The state of aneuploidy test methodology was appraised by the U.S. Environmental Protection Agency in 1986 in analyzing published data. In Saccharomyces cerevisiae 9 chemicals were reported to be conclusive positive for aneuploidy induction in either mitotic or meiotic cells. We reevaluated these 9 chemicals using Saccharomyces cerevisiae D61.M, a strain that detects mitotic chromosome malsegregation. Acetone (lowest effective dose (LED): 40-mu-l/ml), bavistan (LED: 5-mu-g/ml), benomyl (LED: 30-mu-g/ml) and oncodazole (LED: 4-mu-g/ml) induced a dose-dependent increase in the frequencies of chromosomal malsegregation.

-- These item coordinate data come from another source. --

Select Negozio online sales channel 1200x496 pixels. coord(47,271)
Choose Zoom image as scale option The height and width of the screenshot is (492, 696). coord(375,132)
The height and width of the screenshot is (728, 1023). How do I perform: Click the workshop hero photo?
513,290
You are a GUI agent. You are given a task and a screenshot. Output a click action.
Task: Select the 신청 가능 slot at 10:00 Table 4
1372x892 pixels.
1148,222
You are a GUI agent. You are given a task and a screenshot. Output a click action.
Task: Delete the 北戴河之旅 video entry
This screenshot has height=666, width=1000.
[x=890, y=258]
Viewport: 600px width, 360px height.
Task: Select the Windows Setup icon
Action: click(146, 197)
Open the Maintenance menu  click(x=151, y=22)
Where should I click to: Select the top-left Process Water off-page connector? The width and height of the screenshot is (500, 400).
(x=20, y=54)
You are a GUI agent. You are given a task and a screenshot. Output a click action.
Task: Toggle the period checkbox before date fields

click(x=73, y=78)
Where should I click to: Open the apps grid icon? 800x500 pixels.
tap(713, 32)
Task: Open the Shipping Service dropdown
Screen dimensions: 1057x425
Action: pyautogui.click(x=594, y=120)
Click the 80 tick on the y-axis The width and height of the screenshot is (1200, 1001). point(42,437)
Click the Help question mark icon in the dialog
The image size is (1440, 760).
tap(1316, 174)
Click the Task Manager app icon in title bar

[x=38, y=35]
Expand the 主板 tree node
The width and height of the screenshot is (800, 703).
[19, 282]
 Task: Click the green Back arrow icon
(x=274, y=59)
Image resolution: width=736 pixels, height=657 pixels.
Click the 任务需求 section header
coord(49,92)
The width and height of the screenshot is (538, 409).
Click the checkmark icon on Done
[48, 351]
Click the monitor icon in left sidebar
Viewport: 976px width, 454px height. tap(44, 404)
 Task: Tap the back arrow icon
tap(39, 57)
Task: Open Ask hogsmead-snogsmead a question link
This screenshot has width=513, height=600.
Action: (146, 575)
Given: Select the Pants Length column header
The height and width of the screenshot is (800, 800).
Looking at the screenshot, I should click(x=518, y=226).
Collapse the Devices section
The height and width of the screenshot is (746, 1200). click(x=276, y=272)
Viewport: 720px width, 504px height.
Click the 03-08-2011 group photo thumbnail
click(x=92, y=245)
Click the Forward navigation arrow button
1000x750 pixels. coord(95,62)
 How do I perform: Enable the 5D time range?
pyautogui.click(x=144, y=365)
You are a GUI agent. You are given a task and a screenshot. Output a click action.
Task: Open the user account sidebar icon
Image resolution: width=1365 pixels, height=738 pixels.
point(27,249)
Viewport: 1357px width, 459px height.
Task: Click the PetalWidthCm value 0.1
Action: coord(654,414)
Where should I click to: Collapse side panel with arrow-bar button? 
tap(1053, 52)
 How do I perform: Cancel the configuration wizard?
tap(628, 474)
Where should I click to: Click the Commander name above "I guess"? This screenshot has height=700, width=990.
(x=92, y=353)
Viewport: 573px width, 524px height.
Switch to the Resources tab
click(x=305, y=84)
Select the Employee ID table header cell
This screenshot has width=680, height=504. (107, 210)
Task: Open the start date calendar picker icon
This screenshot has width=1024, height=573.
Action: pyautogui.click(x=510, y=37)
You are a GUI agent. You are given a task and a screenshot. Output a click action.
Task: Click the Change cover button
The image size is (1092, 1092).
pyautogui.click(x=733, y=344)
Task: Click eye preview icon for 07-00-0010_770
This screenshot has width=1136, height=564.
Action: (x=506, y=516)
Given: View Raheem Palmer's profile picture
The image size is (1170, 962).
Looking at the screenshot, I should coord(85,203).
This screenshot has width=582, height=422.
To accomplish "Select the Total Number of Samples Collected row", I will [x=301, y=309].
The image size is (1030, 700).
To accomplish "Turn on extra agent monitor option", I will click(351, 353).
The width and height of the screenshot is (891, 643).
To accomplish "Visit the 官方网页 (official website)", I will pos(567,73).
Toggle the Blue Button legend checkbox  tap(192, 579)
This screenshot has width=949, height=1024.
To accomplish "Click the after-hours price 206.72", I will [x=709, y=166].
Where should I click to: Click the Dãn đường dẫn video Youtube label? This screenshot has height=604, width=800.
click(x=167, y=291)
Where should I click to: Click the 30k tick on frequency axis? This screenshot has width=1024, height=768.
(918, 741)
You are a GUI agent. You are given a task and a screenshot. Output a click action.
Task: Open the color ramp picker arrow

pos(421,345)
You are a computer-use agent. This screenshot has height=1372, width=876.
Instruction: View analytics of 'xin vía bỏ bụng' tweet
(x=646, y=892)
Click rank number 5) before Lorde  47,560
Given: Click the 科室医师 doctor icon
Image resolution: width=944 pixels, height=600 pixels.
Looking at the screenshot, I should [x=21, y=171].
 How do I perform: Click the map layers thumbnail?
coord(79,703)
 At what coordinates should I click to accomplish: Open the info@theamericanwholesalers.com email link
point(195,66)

Ethyl methanesulfonate (EMS; highest tested dose (HTD): 1000-mu-g/ml) and methyl methanesulfonate (MMS; HTD: 100-mu-g/ml) did not induce malsegregation but were both potent inducers of other genetic events, detected by an increase in the frequencies of cyh(R) cells. No increases in both endpoints (malsegregation and other genetic events) were observed after treatment of S. cerevisiae D61.M with cyclophosphamide (CP; HTD: 16 mg/ml) in the absence of S9, p-D,L-fluorophenylalanine (p-FPA; HTD: 250-mu-g/ml) and phorbol-12-myristate-13-acetate (TPA; HTD: 50-mu-g/ml). A marginal increase in the frequency of mitotic chromosome malsegregation was obtained with cyclophosphamide in the presence of S9. Thus our test results largely disagree with those previously published by various authors and taken as conclusive by EPA. We interpret the discrepancies to be due to lack of properly controlled testing (e.g., no check for multiple mutational events). Only with a careful test design it is possible to discriminate between chemicals inducing only chromosome loss and no other genetic effects (e.g., acetone, oncodazole), chemicals inducing a variety of genetic damage but no chromosome loss (e.g., EMS, MMS) and chemicals inducing neither chromosome loss nor other genetic events in yeast (e.g., TPA, p-FPA).